Apr 8, 2015

Passover and Yom Kippur - What is the Difference (Millennial Bible Study Part 10)


I'm an American Christian, so the study of the Feasts was new territory for me in 2013; particularly, I've struggled to make sense of Yom Kippur.  How does this fit into the plan?  If Christ fulfilled the Spring Feasts with his first coming, I'd get through Rosh Hashannah but then "What happens next?".  Honestly, I still have much more study to do, but here is what I do know.


To look at this from a Feast perspective (Moedim - God's Divine Appointment), it is of note, that the redemptive sacrifice of Passover is the Lamb which saves you.  The blood of the lamb saved Israel in Egypt and the Messiah's role as the Passover Lamb, once and for all, saves mankind.  (Hebrews 10:10).  

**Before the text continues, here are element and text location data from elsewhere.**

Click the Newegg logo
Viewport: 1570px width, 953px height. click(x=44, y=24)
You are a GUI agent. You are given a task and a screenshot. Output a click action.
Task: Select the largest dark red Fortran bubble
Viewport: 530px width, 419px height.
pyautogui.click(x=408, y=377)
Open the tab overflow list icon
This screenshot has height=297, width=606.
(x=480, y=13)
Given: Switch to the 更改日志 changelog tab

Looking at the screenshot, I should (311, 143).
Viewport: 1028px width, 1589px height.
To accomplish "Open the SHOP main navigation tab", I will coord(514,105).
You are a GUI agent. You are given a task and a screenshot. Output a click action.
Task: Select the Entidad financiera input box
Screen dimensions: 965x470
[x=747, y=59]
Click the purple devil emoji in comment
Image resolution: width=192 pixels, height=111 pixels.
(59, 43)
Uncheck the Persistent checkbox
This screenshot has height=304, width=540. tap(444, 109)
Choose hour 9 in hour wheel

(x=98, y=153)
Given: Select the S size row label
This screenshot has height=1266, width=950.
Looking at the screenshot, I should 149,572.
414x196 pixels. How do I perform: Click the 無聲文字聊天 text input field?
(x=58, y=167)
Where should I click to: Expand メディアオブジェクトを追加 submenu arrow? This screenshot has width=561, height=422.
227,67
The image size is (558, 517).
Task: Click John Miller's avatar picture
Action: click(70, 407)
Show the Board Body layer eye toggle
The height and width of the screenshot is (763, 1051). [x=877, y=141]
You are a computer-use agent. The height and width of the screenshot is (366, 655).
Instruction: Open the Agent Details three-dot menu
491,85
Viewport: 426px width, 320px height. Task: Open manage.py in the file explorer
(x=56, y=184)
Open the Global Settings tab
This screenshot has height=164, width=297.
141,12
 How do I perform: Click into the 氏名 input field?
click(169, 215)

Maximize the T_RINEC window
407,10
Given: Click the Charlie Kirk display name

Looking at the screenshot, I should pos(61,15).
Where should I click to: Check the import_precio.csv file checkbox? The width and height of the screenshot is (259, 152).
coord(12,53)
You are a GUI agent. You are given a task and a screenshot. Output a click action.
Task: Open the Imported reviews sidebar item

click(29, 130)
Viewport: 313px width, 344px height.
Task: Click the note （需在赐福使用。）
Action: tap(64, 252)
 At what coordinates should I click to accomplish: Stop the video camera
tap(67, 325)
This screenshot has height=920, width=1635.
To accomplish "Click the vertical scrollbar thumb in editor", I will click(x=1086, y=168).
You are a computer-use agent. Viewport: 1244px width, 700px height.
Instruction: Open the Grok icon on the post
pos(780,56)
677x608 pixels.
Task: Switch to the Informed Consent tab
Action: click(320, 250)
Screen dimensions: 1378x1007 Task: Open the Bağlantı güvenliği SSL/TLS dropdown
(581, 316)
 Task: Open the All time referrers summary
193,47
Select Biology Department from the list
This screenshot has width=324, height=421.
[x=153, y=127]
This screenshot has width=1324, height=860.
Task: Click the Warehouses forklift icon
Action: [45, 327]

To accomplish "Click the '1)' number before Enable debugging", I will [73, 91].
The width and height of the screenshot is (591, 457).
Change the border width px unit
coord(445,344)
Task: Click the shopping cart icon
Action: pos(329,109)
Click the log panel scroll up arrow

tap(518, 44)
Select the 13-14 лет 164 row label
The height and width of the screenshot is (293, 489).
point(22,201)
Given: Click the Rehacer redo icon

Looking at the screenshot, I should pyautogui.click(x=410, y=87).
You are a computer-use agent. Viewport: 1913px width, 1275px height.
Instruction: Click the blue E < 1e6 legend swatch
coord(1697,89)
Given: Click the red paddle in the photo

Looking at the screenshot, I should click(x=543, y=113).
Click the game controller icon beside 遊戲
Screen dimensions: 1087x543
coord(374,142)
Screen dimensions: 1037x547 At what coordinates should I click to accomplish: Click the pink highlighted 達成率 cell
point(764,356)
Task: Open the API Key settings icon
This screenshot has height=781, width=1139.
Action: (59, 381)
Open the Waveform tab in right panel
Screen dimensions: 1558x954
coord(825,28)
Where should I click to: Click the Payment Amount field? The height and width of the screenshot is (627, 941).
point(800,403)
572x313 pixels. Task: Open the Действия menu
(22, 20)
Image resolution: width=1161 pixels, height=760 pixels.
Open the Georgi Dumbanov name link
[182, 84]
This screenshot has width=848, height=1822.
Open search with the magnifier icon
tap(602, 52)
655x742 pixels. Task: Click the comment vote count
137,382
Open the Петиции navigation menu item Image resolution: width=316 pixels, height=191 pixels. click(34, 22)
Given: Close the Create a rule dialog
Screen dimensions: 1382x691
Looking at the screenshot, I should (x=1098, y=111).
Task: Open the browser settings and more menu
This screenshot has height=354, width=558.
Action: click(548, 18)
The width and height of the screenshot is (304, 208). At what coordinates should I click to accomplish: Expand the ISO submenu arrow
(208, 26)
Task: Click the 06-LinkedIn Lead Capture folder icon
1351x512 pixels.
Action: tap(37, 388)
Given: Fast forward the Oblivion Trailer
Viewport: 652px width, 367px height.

The reconciliation sacrifices of the Yom Kippur, are goats which symbolically cover sin but do not save (Hebrews 10:4).  So, Israel participates in the Day of Atonement as a temporary covering, offered on behalf of the nation of Israel, by the high priest.  The very act of letting the high priest make the sacrifice and accepting it as your own is prophetic.

Spiritual Truth:  The fundamental difference between the lamb and the goat is that one saves and other temporarily covers. 

Taken together, one can extrapolate that since the church is never under the covenant of animal sacrifice, (which resumes in the Tribulation and the Millennium) then the church stops being part of the feasts at the Rapture, meaning that Yom Kippur and Tabernacles are fulfilled at the Lord’s Second coming but without a role of the church!

Passover will be celebrated during the Millennium, along with the Feast of Tabernacles for the Nations (Ezek. 45:21-25), it is possible that the New Covenant with Israel (Jeremiah 31:31-34) will omit the other Feasts because Christ's fulfillment of them is complete.  The order of the Feasts is Prophetic in their order - it starts with the Passover Lamb and ends with the Redemption of the Nations and God dwelling among His People.  Blessed be the Name of the Lord.